Dokter kebingungan saat akan menjelaskan kondisi Paman Yukichi. Katanya, Bos ADB itu masih tetap tidak bisa diajak berkomunikasi. Dibilang pingsan pun nyatanya tidak, karena beliau terus-terusan mengerang seperti kesakitan. Wajahnya tampak pucat dan berkeringat dingin. Dokter telah mengambil sampel darah dan memeriksanya, tapi tidak ada tanda apa-apa. Kalau mau jahat, bisa saja dibilang bahwa Paman Yukichi hanya sedang tertidur dan mengigau karena mimpi buruk. Tapi, jika sudah seperti itu, seharusnya beliau akan terbangun ketika dipanggil-panggil, kan?

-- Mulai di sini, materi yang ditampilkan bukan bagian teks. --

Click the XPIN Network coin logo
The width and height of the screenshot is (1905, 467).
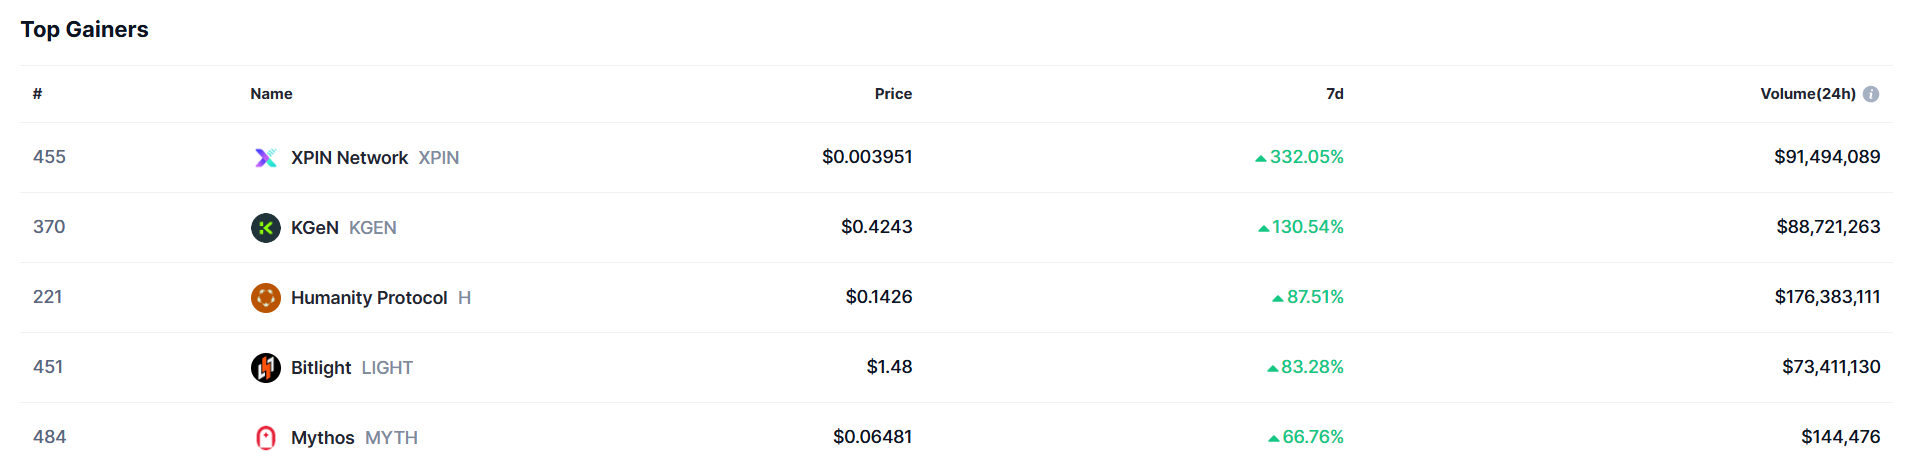265,158
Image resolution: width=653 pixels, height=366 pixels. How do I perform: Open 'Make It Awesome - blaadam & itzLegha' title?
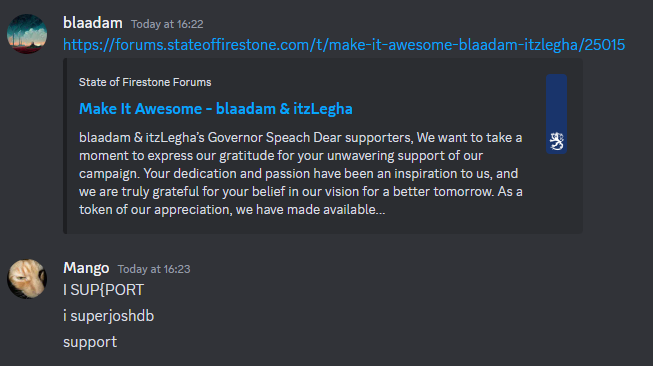tap(216, 109)
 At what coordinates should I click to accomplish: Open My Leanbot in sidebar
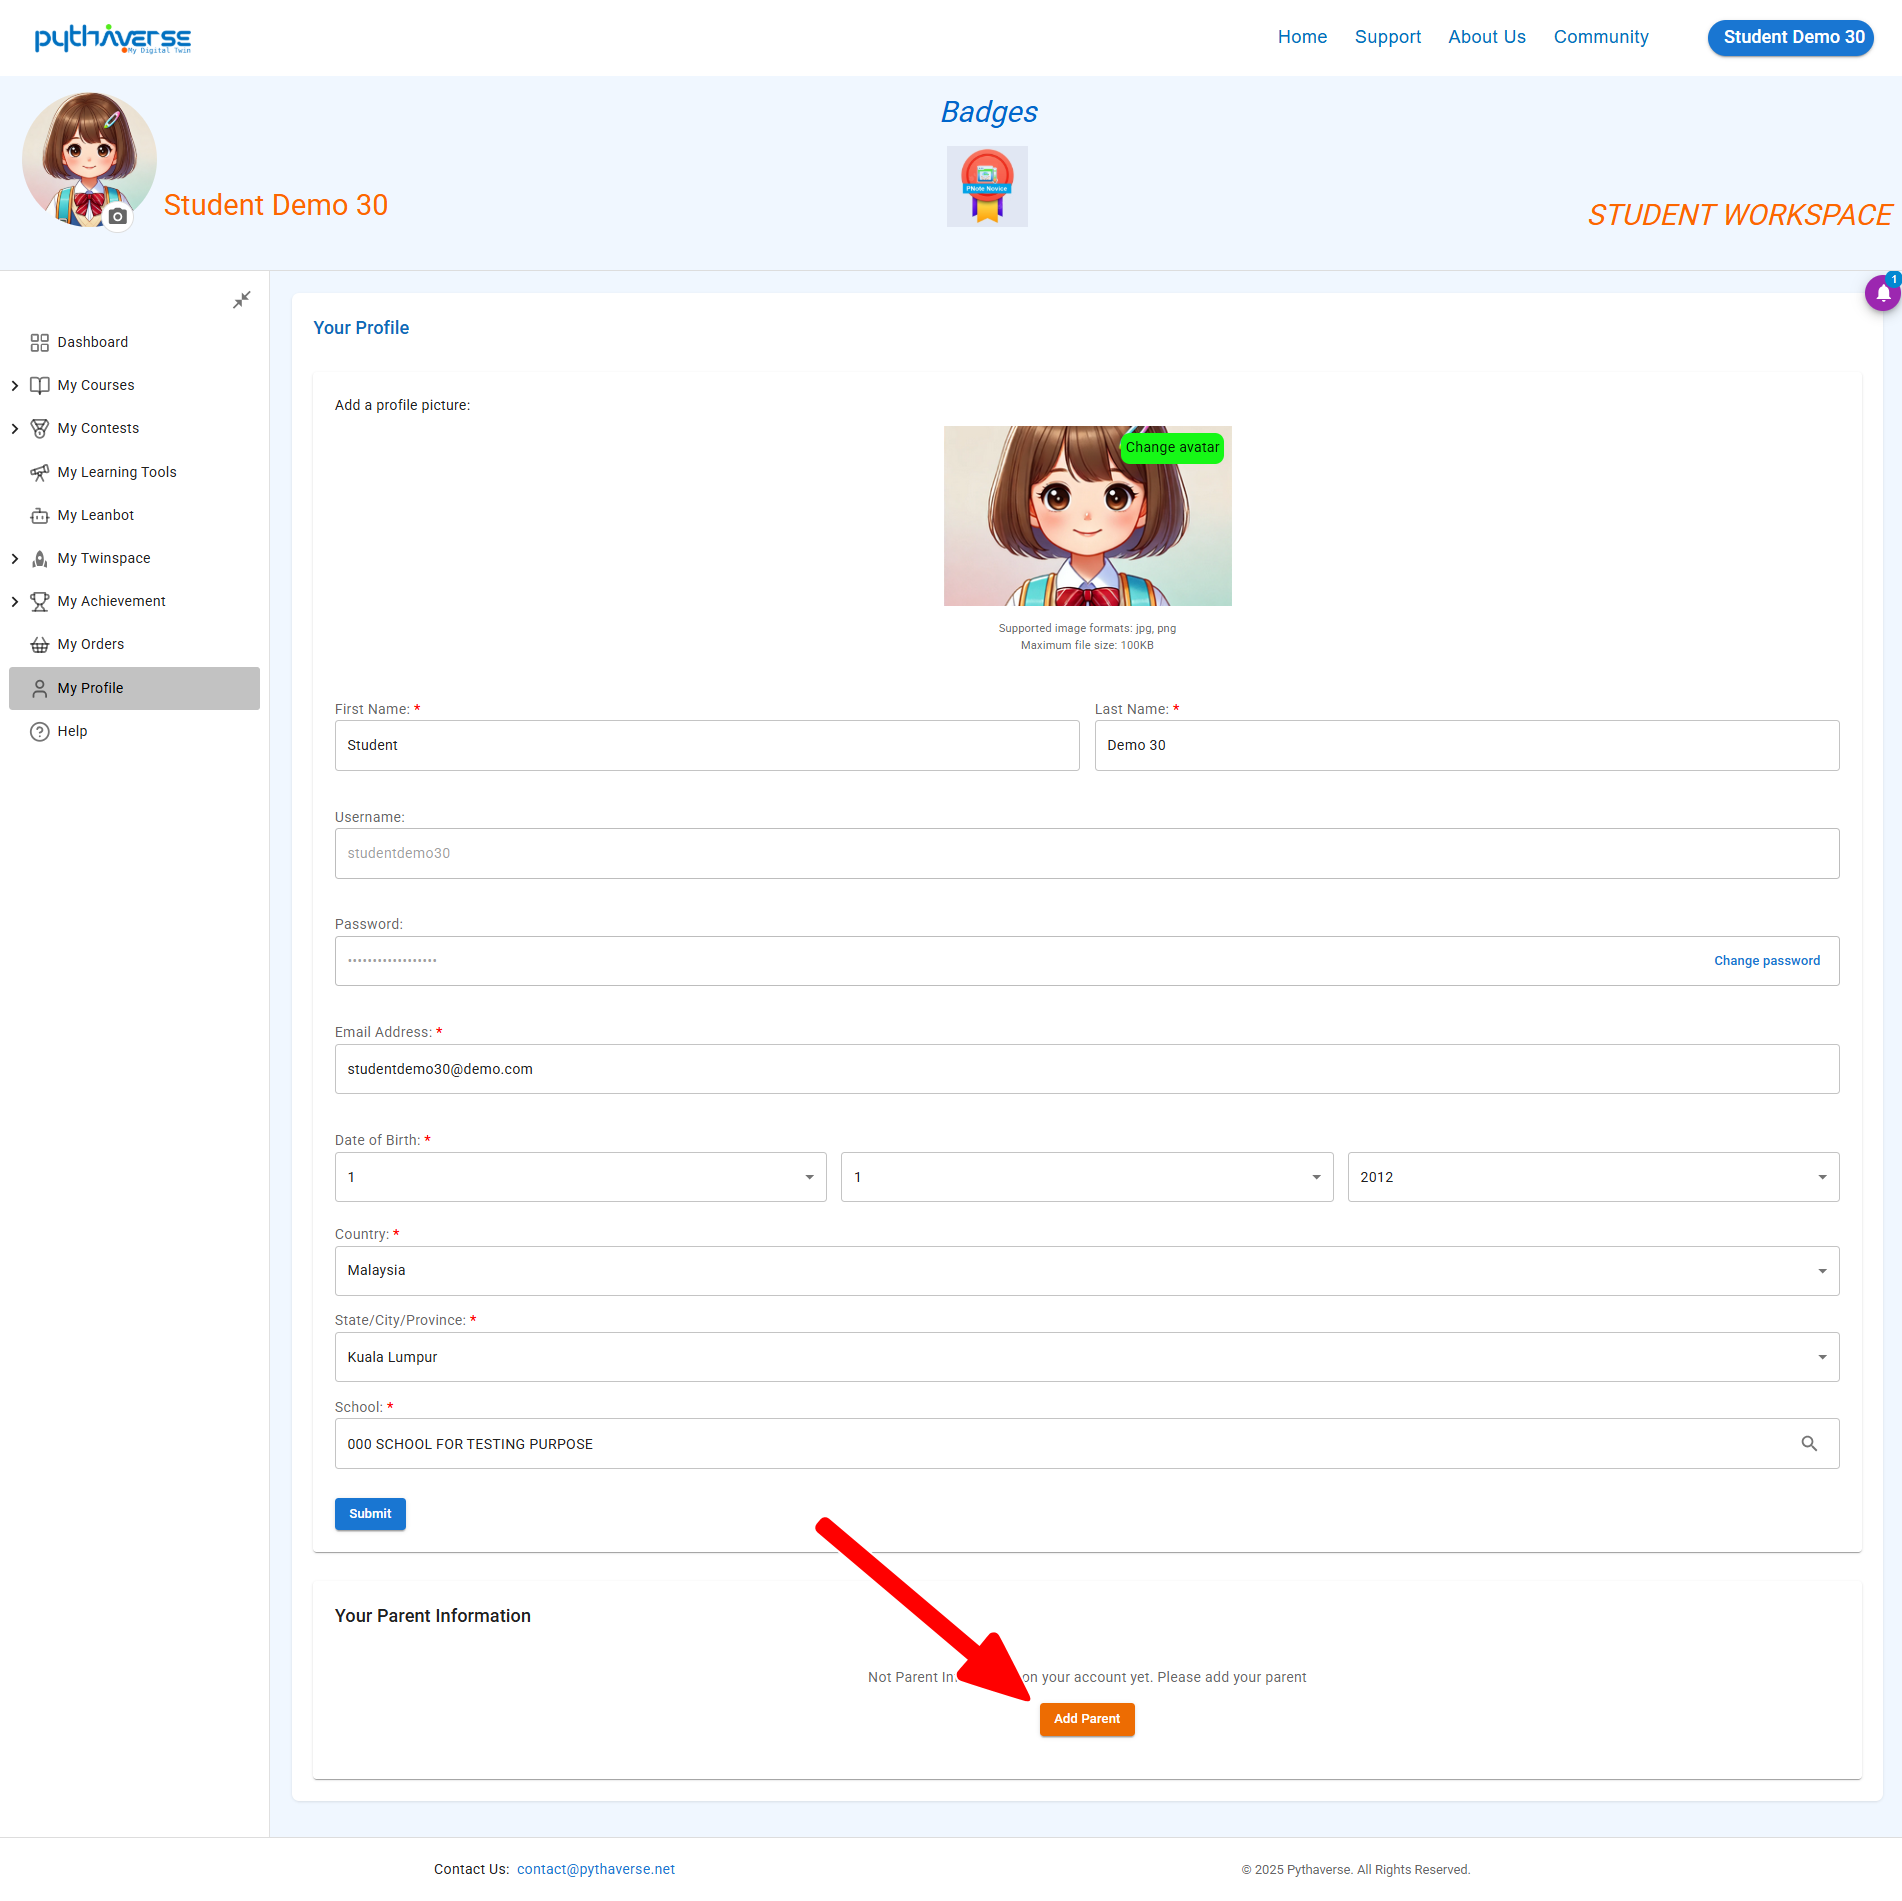95,515
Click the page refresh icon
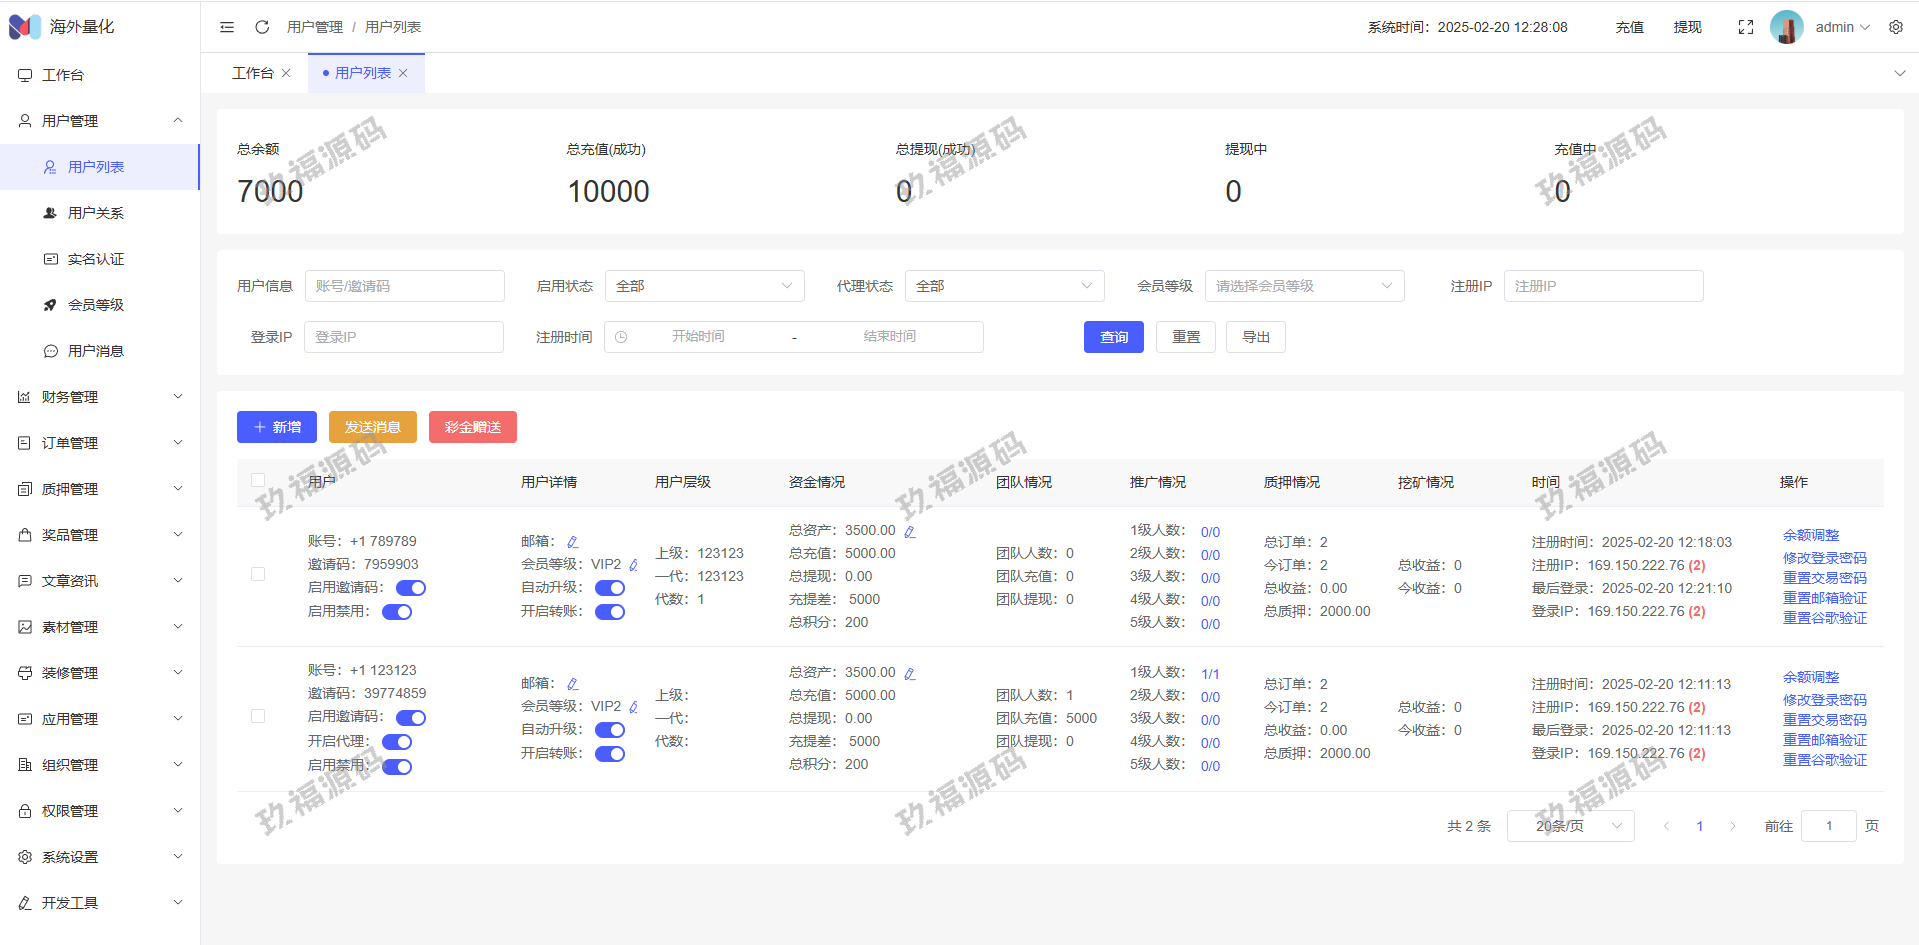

Warga yang menemukan Paman Yukichi masih ada di rumah sakit ketika Nagiko dan Dazai-san tiba. Menurut kesaksiannya, pria paruh baya itu sedang tengkurap seorang diri di suatu gang. Saksi ini memanggilnya dan mencoba membangunkannya, tapi Paman Yukichi tidak merespon. Ada genangan darah di bawah tubuh paman, membuat Saksi ini terkejut dan mengira itu adalah darah paman, jadi langsung saja ia memanggil ambulans.
Genangan darah tersebut ternyata bukanlah darah Paman Yukichi, tidak ada bekas luka di bagian perut atau dadanya. Ada, sih, tapi itu adalah bekas luka yang sudah sangat lama dan tidak mengeluarkan darah lagi. Tapi dokter menemukan luka di leher Paman Yukichi. Bukan luka besar, itu hanya seperti goresan kecil, tapi sudah kering. Entah kapan paman mendapatkan luka itu, tapi tampaknya itu bekas yang baru didapat. Walau begitu, genangan darah disana juga bukan berasal dari lehernya.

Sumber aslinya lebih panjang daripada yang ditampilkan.